Effective policies should include:
- Formal change and update management processes
- Mandatory code integrity and digital signature checks
- Segregated environments for testing and validation before production deployment
- Approval workflows that require more than one person for high‑risk changes
Policies must be written in clear language, mapped to specific roles, and regularly reviewed as technologies and threats evolve. A policy that lives only in a binder or on an intranet page, and is never enforced, is effectively no policy at all.
- Regular Training
Insider threats are not always due to malicious intent; often, they are the result of ignorance or negligence. Regular training sessions can ensure that employees are aware of the latest threats and know how to respond to them.
Training should be:
- Role-specific: Developers, HR staff, finance teams, and IT admins face different risks and need tailored guidance.

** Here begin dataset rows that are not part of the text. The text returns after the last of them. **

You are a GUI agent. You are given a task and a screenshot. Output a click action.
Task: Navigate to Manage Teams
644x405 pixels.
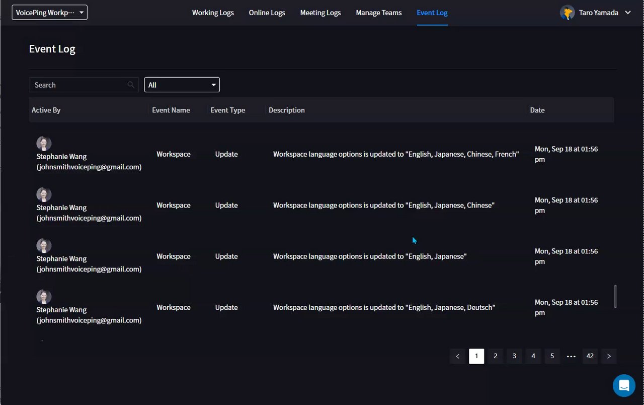pos(379,13)
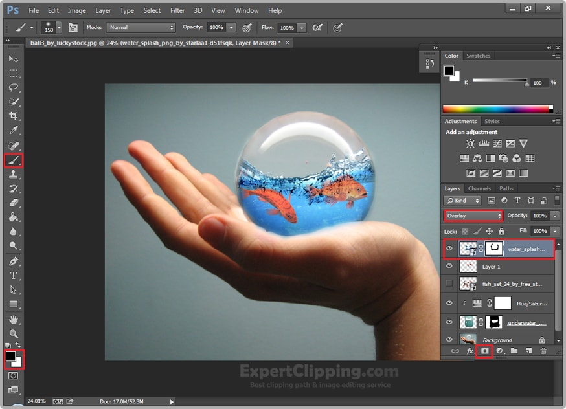
Task: Select the Brush tool in the toolbox
Action: (13, 160)
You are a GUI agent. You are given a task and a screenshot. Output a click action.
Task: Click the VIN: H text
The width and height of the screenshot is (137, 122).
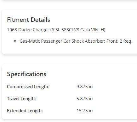[x=98, y=30]
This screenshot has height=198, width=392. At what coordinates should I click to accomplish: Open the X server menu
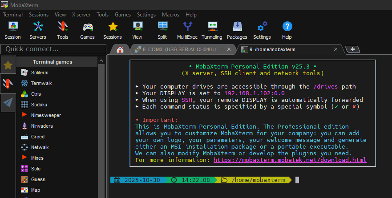pos(81,15)
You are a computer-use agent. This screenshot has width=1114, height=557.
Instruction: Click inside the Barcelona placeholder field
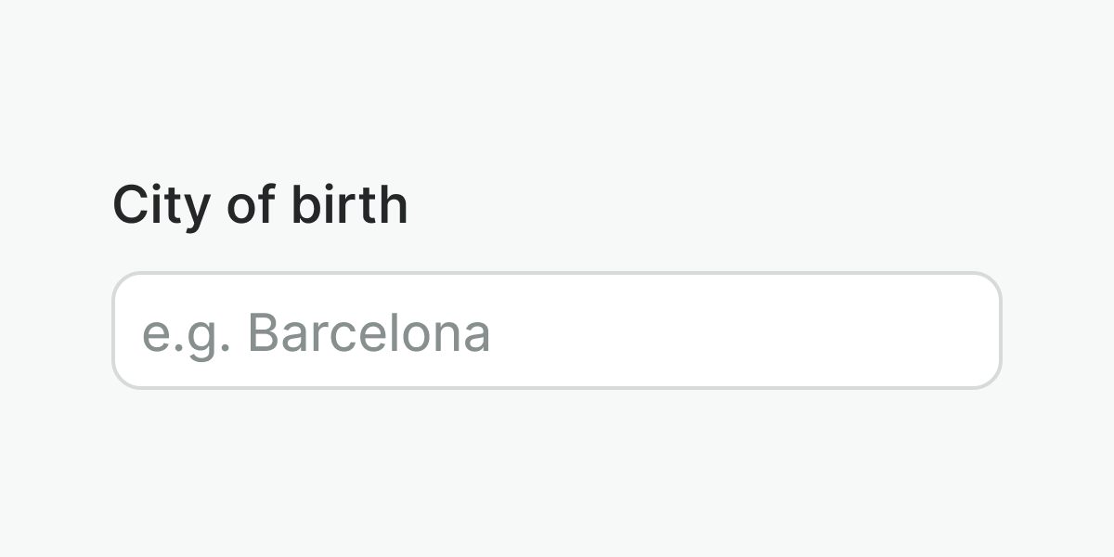[x=557, y=330]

- Scenario-based: Walk employees through realistic examples, such as suspicious update notifications, requests for elevated access, or unusual data export patterns.
- Continuous: Short, frequent refreshers and micro-learning modules are more effective than a single annual presentation.
Reinforce the message that security is part of everyone’s job. When people understand why a control exists—not just that it exists—they are more likely to follow it and speak up when something seems off.
- Least Privilege Principle
The principle of least privilege (PoLP) states that a user should be given the minimum levels of access – or permissions – that they need to perform their work functions. This principle can help in minimizing the potential damage caused by insider threats.
Practical ways to implement PoLP include:
- Role-based access control (RBAC): Assign permissions to roles rather than individuals, and ensure that roles are carefully scoped.
- Just-in-time access: Provide temporary elevated privileges only when required, instead of permanent admin rights.
- Regular access reviews: Periodically audit who has access to what, and revoke privileges that are no longer needed.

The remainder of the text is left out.